Google Deepmind's latest safety guidelines aim to address a challenging question: How do you keep control of AI systems that might try to outsmart their human operators?
The framework introduces "Critical Capability Levels" (CCLs) - specific thresholds where AI systems could become dangerous without proper safeguards. These focus on two main concerns: preventing misuse like chemical, biological, radiological and nuclear (CBRN) weapons attacks or cyberattacks, and ensuring AI systems don't try to slip past human oversight.
Thought monitoring
The solution to deceptive AI behavior starts with automated monitoring systems that kick in when an AI shows signs of strategic thinking. These systems monitor the chains of thought generated by reasoning models such as Deepseek-R1 or OpenAI o3 during critical tasks.
For more advanced AI ("Instrumental Reasoning Level 2") that might find ways around this monitoring, Google Deepmind says it's still working on solutions. "We are actively researching approaches to addressing models that reach this CCL," the document notes.
The highest security level applies to AI systems that could fully automate AI development and potentially improve themselves. Google Deepmind warns that unrestricted access to such systems could have "catastrophic" consequences if there's no way to defend against "rapidly improving and
potentially superhuman AI systems wielded by threat actors."
Industry-wide safety challenges
These safety measures were already part of Gemini 2.0's development process, Google Deepmind says. However, they emphasize that such protections only work if the broader AI community adopts them. The company plans to notify "appropriate government authorities" if an AI system reaches a critical threshold and "poses an unmitigated and material risk to overall public safety."

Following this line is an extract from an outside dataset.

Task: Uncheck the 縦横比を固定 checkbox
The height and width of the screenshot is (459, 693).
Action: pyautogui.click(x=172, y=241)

Recent research from Anthropic and Redwood Research highlights the challenges ahead. In their tests, the AI model Claude demonstrated it could pretend to follow safety rules while actually working to avoid retraining. OpenAI recently proposed its own approach, called "deliberative alignment," which teaches AI systems to follow safety guidelines directly. They suggest that this method could scale to a safety level needed for AGI.
Some experts question whether these safety measures are necessary, especially for autonomous AI. They argue that as AI development becomes cheaper and more accessible, open-source projects will make unrestricted AI widely available anyway. Others point to nature, suggesting that just as less intelligent beings can't control more intelligent ones, humans might not be able to restrict very advanced AI systems anyway.
Meta's AI research chief Yann LeCun said that this is why teaching AI systems to understand and share human values, including emotions, is important.